Task instructions:
**1.** Reproduce the portion of the passage on Stephen Fry's The Ode Less Travelled that runs from "Gentle, supportive guidance" to "all about rhythm.)".
**2.** In the passage on Stephen Fry's The Ode Less Travelled, which words does it say can be freed up for less technical, more subjective and personal uses?

Source extract:
........
Stephen Fry

The Ode Less Travelled: Unlocking the Poet Within

“I believe poetry is a primal impulse within all of us.”

Gentle, supportive guidance from the inimitable Stephen Fry (born August 24, 1957) on unlocking a “primal impulse”: writing poetry.

By gently belaboring technique, practice, and exercises, The Ode Less Travelled steers us confidently through an art form that appears far more daunting than it is. (Hint: it’s all about rhythm.)

When we want to describe anything technical in English we tend to use Greek. Logic, grammar, physics. mechanic, gynaecology, dynamics, economics, philosophy, therapy, astronomy, politics – Greek gave us all those words. The reservation of Greek for the technical allows us to use those other parts of English, the Latin and especially the Anglo-Saxon, to describe more personal and immediate aspects of life and the world around us. Thus to be anaesthetised by trauma has a more technical, medical connotation than to be numb with shock…Metre can be reserved precisely to refer to the poetic technique of organising rhythm, while words like ‘beat’ and ‘flow’ and ‘pulse’ can be freed up for less technical, more subjective and personal uses.
........
Information:

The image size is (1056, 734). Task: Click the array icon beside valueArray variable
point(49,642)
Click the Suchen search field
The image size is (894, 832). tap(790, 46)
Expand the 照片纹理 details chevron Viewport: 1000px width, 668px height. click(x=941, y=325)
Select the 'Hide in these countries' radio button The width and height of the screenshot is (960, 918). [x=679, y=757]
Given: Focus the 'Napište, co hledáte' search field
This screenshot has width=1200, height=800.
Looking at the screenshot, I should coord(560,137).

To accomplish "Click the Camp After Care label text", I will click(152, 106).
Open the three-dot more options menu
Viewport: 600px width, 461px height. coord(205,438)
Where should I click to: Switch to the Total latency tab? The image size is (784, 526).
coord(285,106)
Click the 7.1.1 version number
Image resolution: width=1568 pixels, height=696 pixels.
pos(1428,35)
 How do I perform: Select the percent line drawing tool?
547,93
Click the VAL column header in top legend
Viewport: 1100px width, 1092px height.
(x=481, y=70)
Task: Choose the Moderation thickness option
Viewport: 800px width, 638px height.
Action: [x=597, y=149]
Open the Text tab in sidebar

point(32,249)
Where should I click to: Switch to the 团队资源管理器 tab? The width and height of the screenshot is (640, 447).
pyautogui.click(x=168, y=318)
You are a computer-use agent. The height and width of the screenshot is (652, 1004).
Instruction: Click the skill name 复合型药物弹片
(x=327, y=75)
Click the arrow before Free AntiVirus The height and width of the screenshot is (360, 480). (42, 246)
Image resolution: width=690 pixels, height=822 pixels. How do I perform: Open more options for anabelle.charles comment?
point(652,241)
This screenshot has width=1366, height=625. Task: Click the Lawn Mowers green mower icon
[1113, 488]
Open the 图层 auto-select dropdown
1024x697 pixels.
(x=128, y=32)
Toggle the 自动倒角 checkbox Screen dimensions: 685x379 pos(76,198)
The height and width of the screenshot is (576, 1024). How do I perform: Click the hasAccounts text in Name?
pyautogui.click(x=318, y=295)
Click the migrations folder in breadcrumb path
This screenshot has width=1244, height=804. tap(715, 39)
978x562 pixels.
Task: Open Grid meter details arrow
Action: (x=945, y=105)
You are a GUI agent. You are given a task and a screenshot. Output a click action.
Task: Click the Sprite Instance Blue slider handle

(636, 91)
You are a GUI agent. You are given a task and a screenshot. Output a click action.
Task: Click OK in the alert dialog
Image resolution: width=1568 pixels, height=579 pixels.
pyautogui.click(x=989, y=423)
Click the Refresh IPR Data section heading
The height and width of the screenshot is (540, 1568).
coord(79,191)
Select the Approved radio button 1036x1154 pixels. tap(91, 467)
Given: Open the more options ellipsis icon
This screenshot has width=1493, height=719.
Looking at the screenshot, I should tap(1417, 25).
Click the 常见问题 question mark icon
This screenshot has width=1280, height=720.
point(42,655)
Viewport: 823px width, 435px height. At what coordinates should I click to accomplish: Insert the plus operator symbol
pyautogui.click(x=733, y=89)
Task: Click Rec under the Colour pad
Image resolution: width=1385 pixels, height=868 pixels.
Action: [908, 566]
........
Task results:
**1.**
Gentle, supportive guidance from the inimitable Stephen Fry (born August 24, 1957) on unlocking a “primal impulse”: writing poetry.

By gently belaboring technique, practice, and exercises, The Ode Less Travelled steers us confidently through an art form that appears far more daunting than it is. (Hint: it’s all about rhythm.)

**2.** beat, flow, pulse